Yanagihara (The People in the Trees, 2013) takes the still-bold leap of writing about characters who don’t share her background; in addition to being male, JB is African-American, Malcolm has a black father and white mother, Willem is white, and “Jude’s race was undetermined”—deserted at birth, he was raised in a monastery and had an unspeakably traumatic childhood that’s revealed slowly over the course of the book. Two of them are gay, one straight and one bisexual. There isn’t a single significant female character, and for a long novel, there isn’t much plot. There aren’t even many markers of what’s happening in the outside world; Jude moves to a loft in SoHo as a young man, but we don’t see the neighborhood change from gritty artists’ enclave to glitzy tourist destination. What we get instead is an intensely interior look at the friends’ psyches and relationships, and it’s utterly enthralling.

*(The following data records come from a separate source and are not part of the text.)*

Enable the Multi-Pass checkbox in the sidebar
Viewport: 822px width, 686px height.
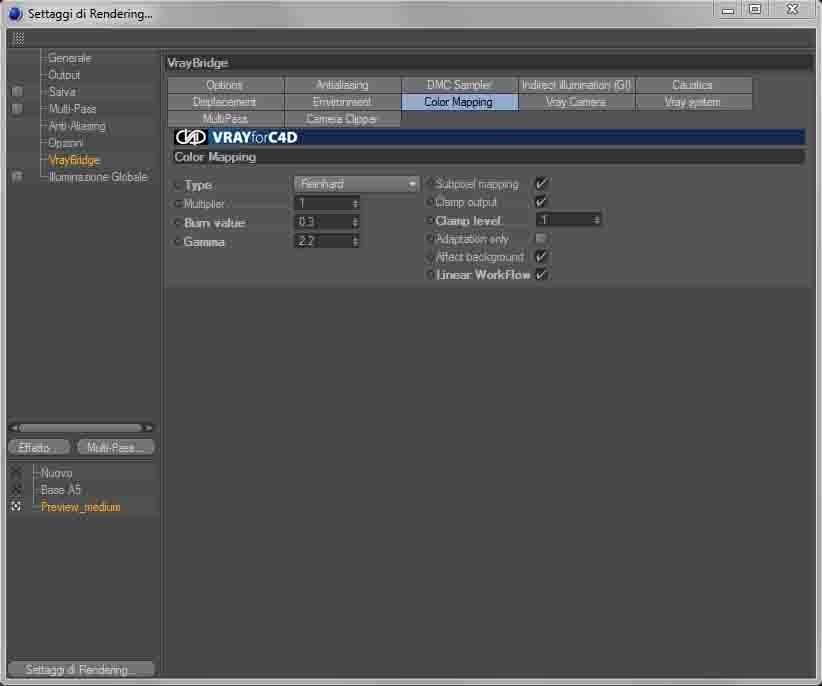17,108
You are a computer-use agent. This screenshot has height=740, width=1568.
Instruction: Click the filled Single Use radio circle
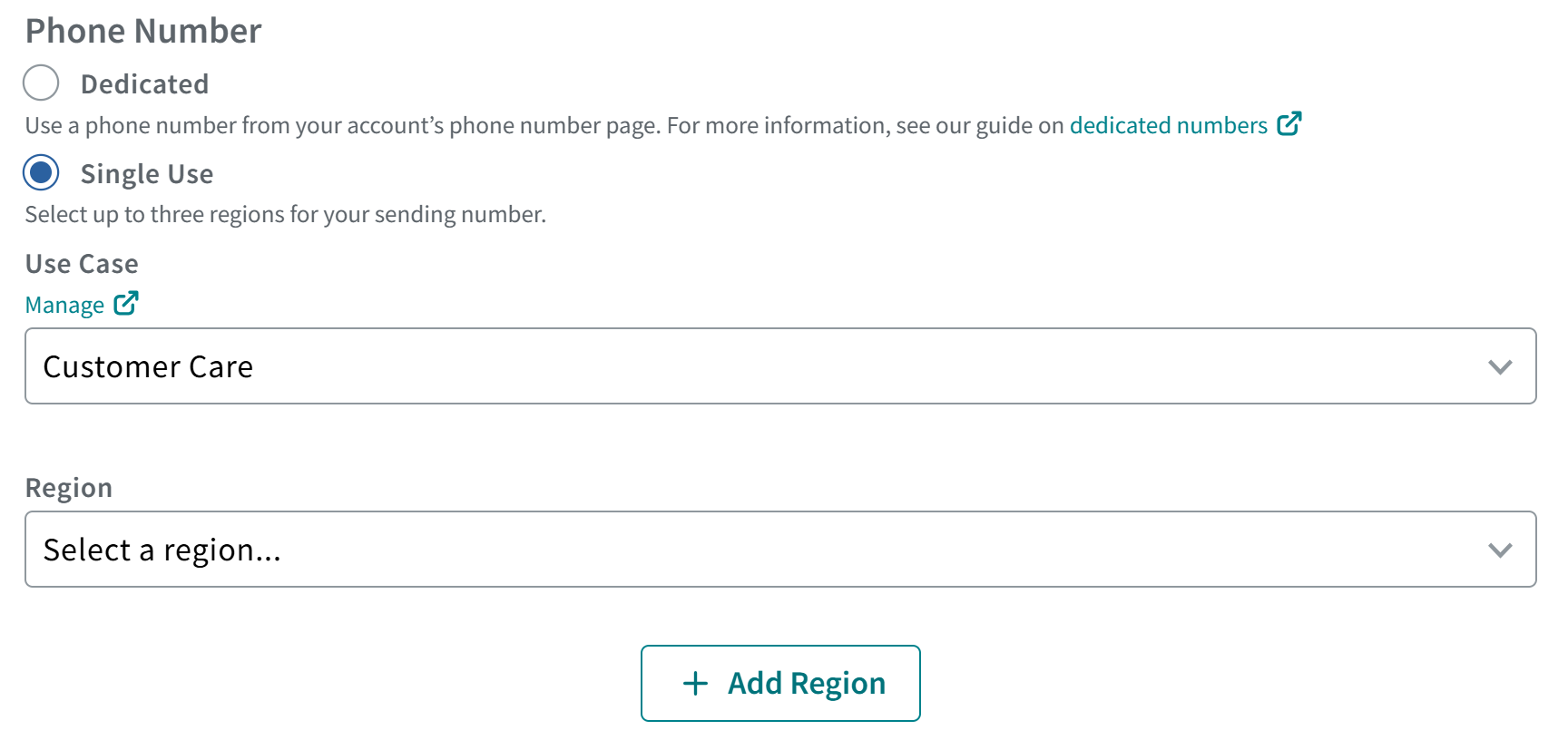coord(40,172)
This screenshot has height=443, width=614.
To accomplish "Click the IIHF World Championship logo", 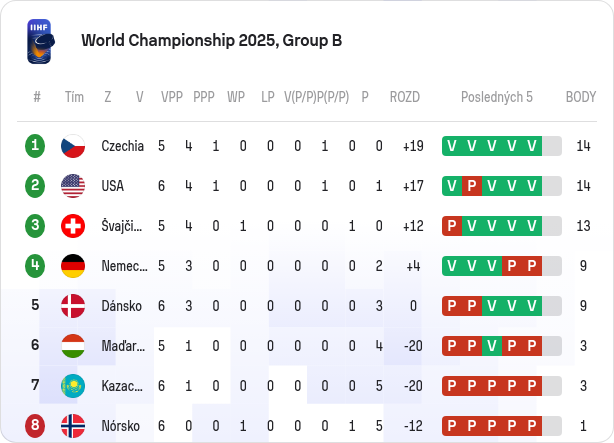I will pyautogui.click(x=41, y=41).
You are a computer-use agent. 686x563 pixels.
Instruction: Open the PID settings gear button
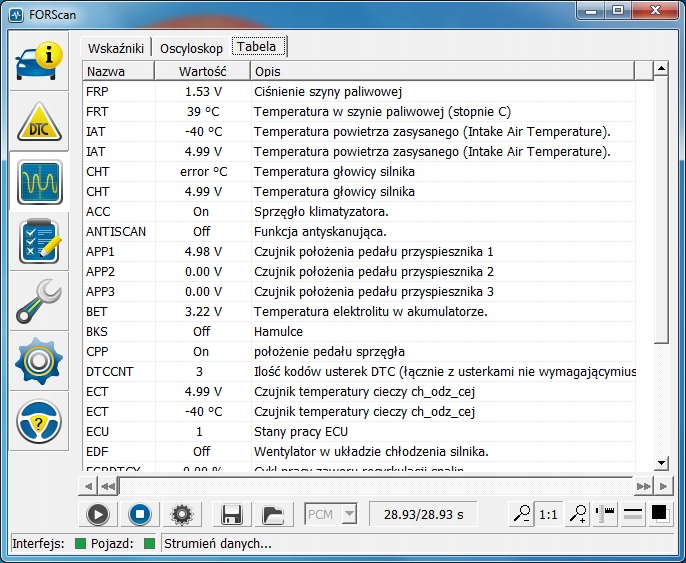click(x=181, y=515)
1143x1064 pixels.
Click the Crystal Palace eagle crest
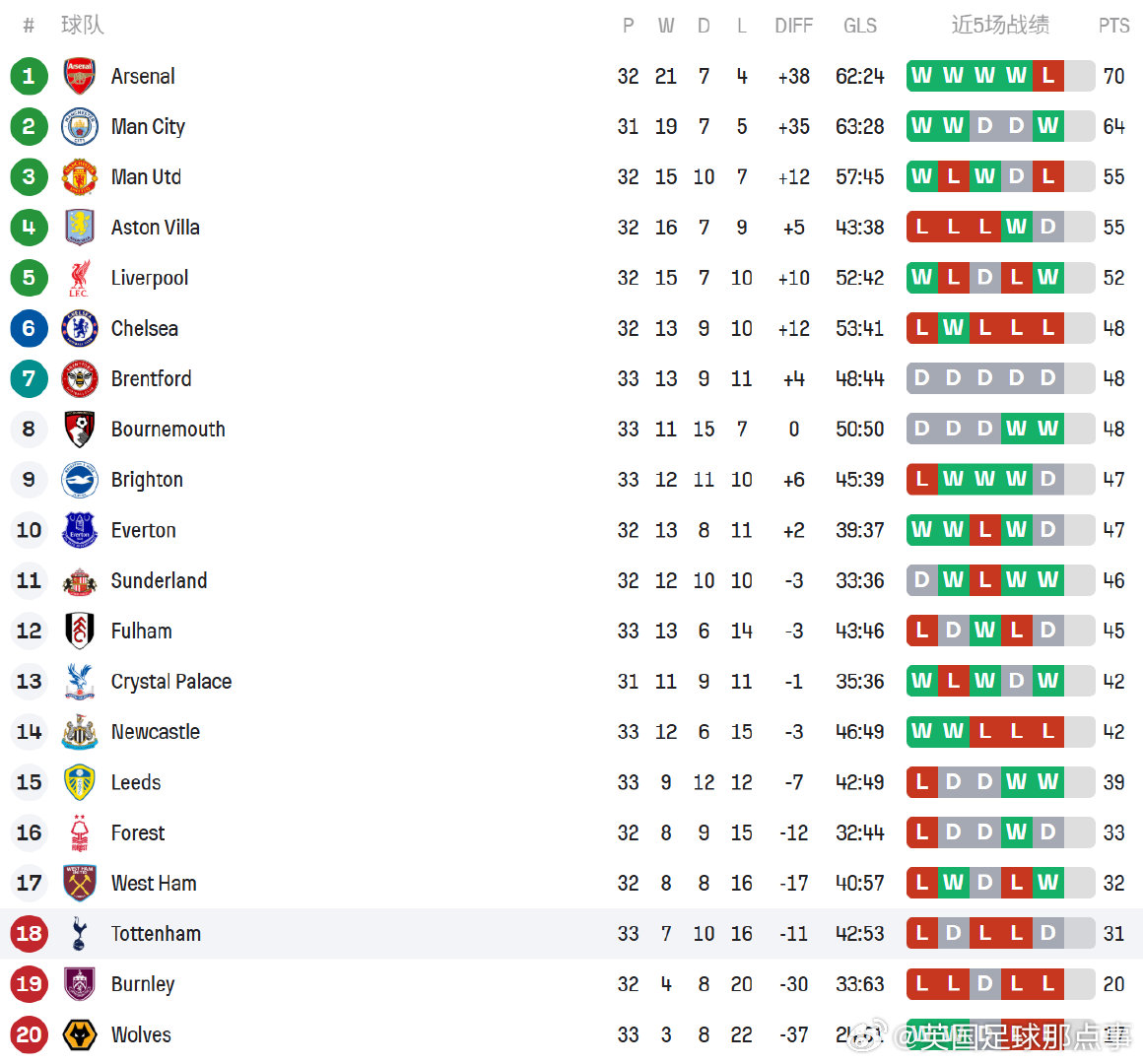pos(80,681)
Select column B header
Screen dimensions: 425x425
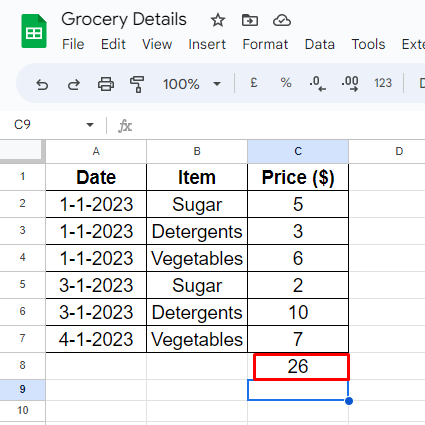[197, 152]
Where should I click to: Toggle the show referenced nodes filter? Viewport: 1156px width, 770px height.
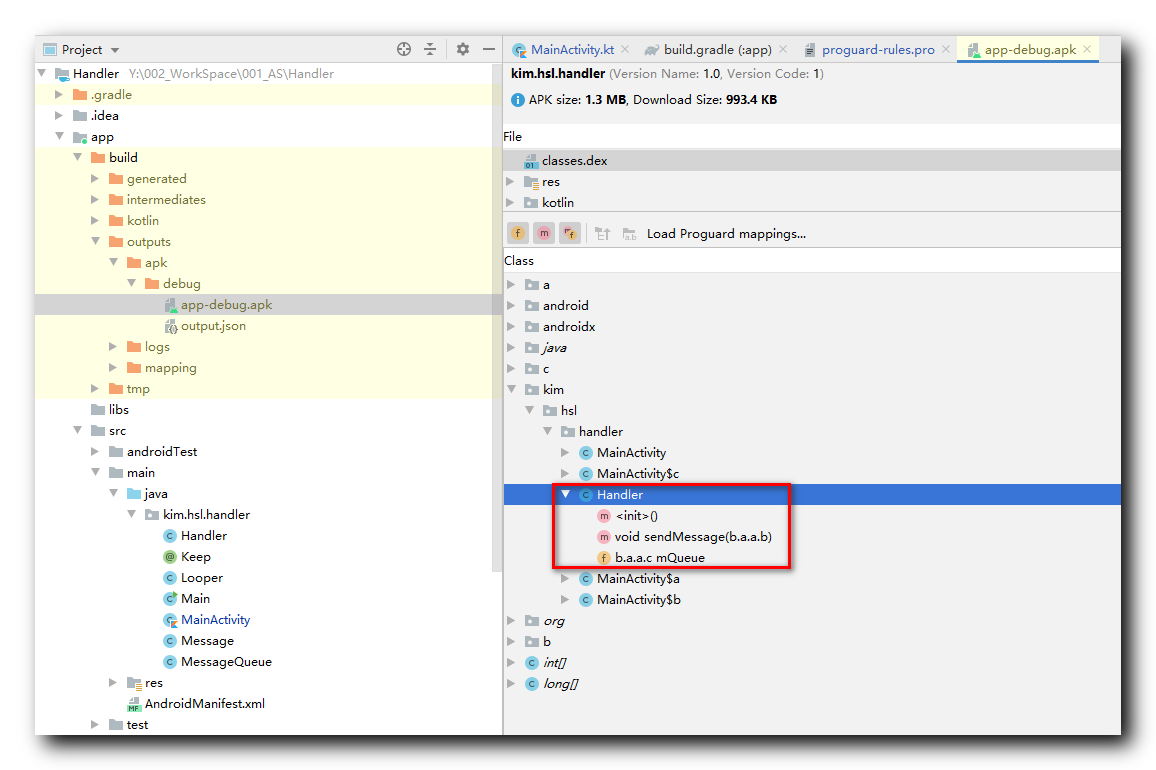coord(570,232)
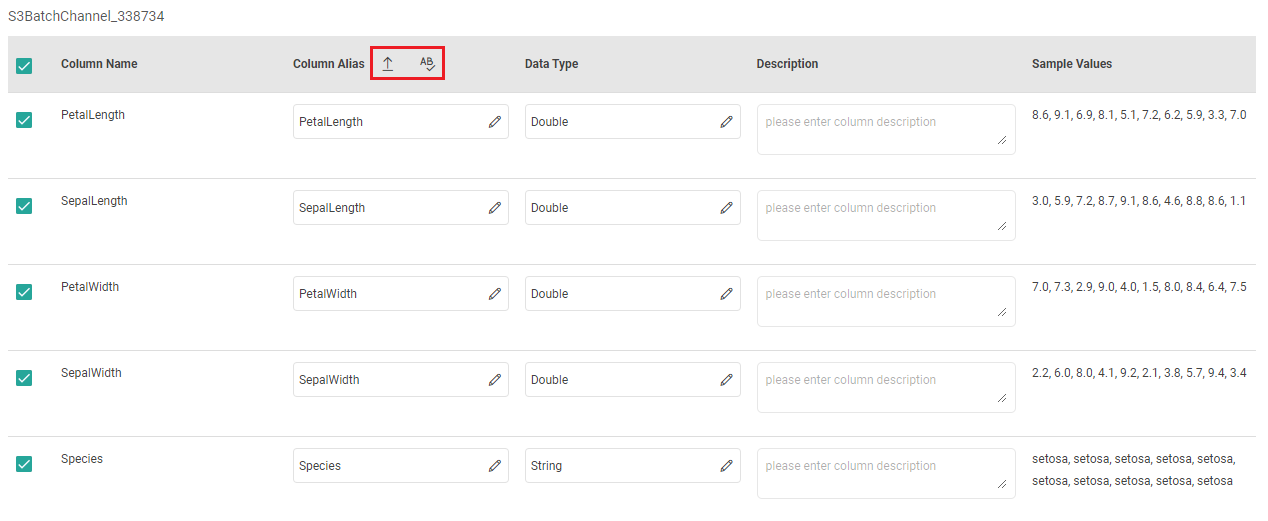Image resolution: width=1268 pixels, height=521 pixels.
Task: Open the PetalWidth data type selector
Action: pyautogui.click(x=620, y=294)
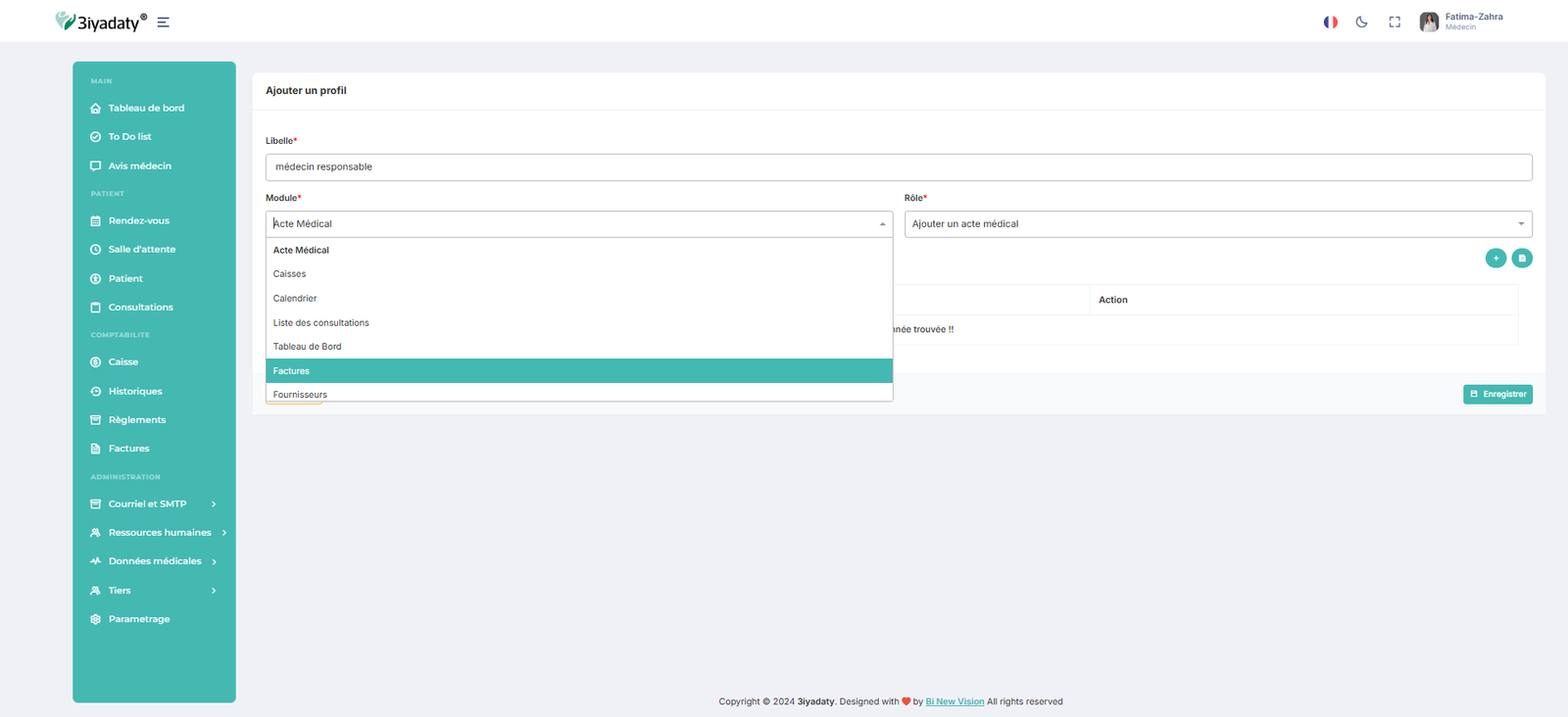Toggle dark mode with the moon icon
The width and height of the screenshot is (1568, 717).
(1361, 22)
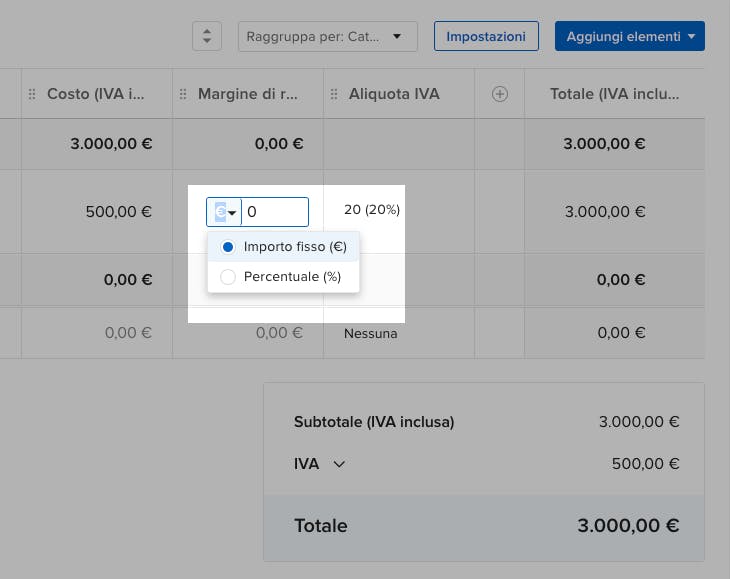Grab the Costo column drag handle
The image size is (730, 579).
32,94
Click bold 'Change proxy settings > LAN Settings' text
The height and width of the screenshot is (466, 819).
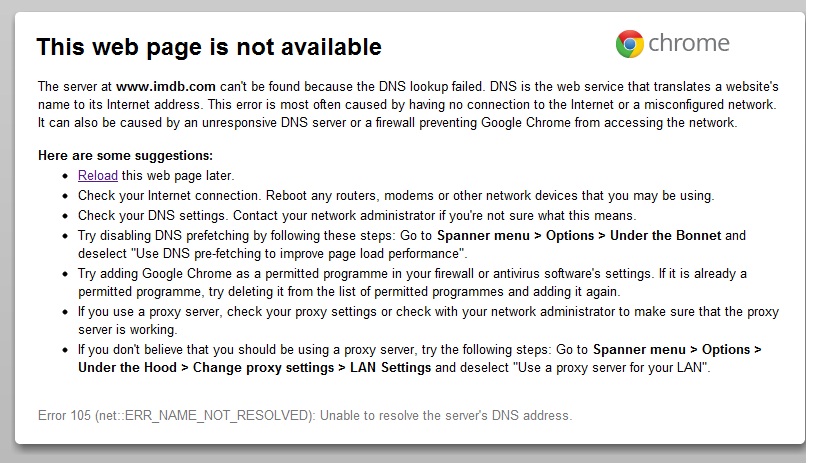point(312,368)
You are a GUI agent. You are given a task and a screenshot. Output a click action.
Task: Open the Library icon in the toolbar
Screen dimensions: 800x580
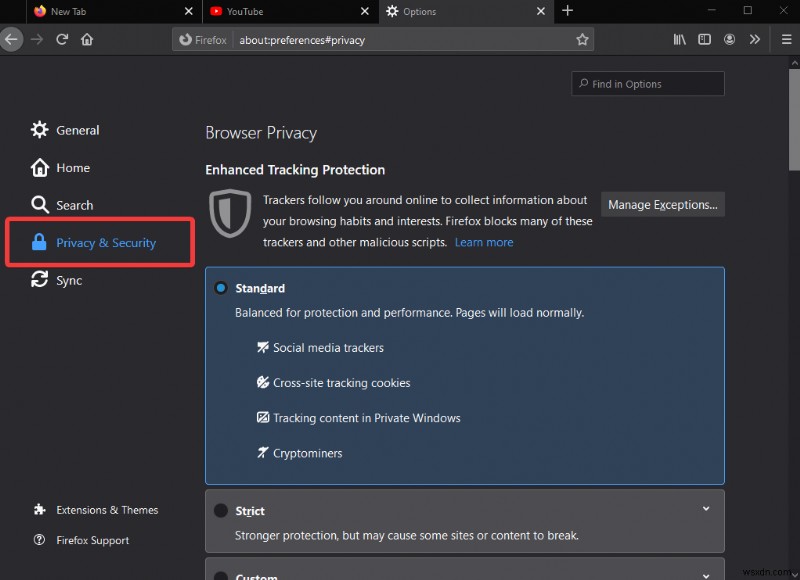(x=679, y=38)
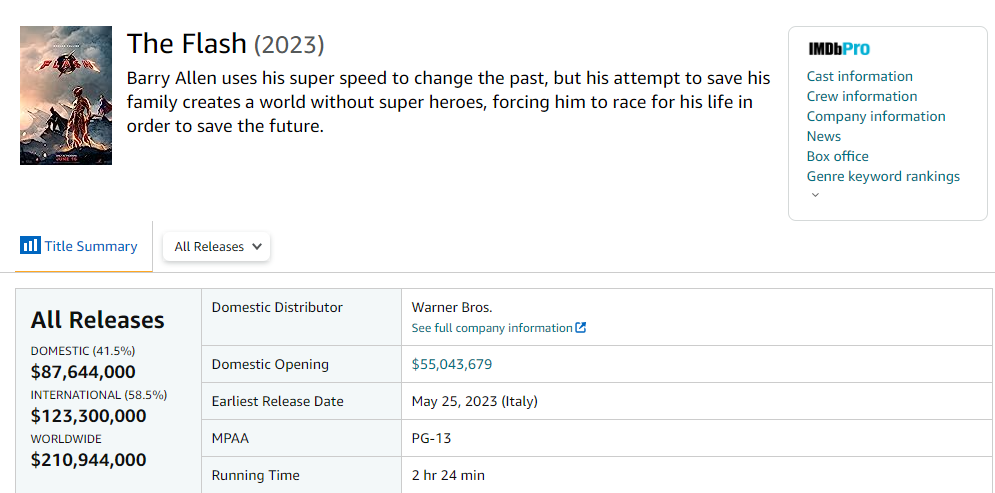Open the Box office link
This screenshot has height=493, width=995.
(838, 156)
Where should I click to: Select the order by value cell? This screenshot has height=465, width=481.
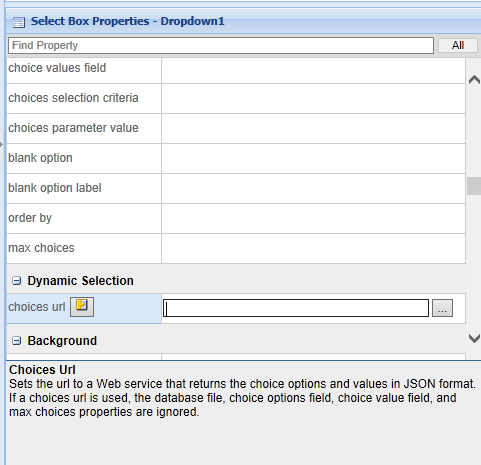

The four men think about work and creativity and success and failure; they cook for each other, compete with each other and jostle for each other’s affection. JB bases his entire artistic career on painting portraits of his friends, while Malcolm takes care of them by designing their apartments and houses. When Jude, as an adult, is adopted by his favorite Harvard law professor, his friends join him for Thanksgiving in Cambridge every year. And when Willem becomes a movie star, they all bask in his glow. Eventually, the tone darkens and the story narrows to focus on Jude as the pain of his past cuts deep into his carefully constructed life.  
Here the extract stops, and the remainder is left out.